Please retype the entries from the line with "Select Rust from" up to and including the line with "Action: pos(538,114)", keeping them identical.
-- -- --
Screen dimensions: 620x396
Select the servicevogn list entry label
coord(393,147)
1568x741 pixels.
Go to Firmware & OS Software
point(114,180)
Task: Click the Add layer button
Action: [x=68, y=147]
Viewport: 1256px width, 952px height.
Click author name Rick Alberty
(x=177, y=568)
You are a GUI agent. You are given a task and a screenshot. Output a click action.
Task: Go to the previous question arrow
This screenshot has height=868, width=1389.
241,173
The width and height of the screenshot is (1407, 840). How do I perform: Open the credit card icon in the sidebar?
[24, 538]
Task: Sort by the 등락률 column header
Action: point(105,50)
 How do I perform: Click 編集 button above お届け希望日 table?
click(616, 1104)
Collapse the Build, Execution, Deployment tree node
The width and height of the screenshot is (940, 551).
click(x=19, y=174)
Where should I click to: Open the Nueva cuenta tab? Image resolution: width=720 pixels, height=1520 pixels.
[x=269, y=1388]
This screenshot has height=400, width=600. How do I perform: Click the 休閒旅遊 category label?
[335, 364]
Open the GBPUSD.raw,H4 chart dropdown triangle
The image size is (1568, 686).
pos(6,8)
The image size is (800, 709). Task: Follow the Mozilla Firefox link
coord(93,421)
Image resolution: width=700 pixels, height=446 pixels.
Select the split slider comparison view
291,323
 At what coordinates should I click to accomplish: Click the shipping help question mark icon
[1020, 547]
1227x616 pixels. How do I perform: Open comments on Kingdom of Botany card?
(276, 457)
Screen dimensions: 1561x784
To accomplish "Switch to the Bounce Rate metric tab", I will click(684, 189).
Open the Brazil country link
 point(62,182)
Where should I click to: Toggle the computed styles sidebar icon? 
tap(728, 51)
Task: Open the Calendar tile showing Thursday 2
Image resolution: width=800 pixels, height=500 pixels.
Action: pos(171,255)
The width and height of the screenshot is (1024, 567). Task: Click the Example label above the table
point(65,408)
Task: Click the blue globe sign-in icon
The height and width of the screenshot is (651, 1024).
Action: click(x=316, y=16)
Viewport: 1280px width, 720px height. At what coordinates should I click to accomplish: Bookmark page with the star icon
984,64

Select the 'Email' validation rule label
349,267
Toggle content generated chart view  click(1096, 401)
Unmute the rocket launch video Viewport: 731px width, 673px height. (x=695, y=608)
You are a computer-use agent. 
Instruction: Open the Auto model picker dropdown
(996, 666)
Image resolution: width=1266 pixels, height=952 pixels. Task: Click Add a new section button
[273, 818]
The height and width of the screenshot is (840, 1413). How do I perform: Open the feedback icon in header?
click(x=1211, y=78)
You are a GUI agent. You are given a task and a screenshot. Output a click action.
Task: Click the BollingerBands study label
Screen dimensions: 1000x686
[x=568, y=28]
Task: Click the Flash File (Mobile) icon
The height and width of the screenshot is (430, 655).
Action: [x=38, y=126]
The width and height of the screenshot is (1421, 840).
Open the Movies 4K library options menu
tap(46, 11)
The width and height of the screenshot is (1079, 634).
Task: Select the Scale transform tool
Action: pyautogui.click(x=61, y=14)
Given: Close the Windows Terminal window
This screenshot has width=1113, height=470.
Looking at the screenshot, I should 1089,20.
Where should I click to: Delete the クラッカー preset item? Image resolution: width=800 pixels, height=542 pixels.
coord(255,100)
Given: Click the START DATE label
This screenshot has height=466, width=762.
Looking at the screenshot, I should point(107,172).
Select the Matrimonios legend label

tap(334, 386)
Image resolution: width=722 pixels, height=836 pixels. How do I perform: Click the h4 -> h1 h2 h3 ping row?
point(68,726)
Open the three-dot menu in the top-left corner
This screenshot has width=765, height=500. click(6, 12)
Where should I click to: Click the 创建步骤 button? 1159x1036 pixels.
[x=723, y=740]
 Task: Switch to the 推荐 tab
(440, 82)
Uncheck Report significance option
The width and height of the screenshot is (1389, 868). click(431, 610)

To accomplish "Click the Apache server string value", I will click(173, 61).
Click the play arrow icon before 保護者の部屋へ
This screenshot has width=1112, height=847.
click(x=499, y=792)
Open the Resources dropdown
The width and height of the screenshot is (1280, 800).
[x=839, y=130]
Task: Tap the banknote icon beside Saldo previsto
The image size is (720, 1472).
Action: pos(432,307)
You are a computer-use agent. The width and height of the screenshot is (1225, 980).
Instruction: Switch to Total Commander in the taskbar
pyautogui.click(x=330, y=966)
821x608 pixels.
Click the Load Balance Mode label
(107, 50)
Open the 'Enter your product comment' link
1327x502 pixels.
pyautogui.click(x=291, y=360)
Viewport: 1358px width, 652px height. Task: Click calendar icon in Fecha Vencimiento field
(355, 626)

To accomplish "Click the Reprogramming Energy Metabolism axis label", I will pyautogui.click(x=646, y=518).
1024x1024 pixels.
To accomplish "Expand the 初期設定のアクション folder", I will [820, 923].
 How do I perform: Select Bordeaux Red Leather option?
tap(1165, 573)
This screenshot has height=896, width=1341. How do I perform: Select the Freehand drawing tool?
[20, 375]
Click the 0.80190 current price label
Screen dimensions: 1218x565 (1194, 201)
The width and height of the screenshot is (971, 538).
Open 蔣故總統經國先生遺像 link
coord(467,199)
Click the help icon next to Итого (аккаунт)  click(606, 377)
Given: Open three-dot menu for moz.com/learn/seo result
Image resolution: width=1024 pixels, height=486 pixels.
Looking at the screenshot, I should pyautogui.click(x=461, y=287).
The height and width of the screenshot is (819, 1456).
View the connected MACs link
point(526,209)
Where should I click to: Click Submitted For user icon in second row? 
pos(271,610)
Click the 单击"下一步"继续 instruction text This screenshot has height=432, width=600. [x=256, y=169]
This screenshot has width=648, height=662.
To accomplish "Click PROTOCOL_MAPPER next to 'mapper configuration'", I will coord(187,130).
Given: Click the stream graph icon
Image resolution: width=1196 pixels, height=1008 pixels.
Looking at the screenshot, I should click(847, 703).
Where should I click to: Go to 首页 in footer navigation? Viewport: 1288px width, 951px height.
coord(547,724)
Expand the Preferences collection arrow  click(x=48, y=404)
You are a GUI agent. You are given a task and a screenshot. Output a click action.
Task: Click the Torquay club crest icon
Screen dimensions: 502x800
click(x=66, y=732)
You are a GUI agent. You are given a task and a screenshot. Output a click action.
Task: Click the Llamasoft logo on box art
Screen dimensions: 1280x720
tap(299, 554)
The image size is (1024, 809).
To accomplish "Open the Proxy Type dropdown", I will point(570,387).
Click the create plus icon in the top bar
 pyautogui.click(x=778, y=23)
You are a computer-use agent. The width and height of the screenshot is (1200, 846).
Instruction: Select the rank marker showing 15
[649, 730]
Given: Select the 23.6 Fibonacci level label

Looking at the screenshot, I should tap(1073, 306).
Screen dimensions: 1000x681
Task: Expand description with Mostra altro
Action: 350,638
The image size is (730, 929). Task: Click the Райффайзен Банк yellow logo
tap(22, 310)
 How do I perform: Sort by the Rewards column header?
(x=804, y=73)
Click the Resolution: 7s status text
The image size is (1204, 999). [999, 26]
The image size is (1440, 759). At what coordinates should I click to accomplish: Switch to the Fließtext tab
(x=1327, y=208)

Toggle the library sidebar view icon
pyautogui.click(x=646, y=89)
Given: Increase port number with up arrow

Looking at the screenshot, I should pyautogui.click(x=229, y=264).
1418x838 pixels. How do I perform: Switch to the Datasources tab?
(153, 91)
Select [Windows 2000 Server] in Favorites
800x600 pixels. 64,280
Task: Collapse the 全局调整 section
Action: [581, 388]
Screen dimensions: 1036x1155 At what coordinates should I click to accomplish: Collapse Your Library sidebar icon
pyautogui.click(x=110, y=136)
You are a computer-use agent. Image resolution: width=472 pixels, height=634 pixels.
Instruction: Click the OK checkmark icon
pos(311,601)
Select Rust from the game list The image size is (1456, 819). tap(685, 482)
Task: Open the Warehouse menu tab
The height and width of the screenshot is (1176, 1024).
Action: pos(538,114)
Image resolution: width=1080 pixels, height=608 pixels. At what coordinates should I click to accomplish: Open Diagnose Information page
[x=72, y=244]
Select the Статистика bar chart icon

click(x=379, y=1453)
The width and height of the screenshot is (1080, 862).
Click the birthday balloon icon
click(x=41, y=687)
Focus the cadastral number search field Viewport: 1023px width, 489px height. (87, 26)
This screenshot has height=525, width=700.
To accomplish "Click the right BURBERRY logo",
-- -- --
→ Correct answer
Select Rust from the game list The image size is (1456, 819). tap(685, 482)
Task: Open the Warehouse menu tab
The height and width of the screenshot is (1176, 1024).
Action: pos(538,114)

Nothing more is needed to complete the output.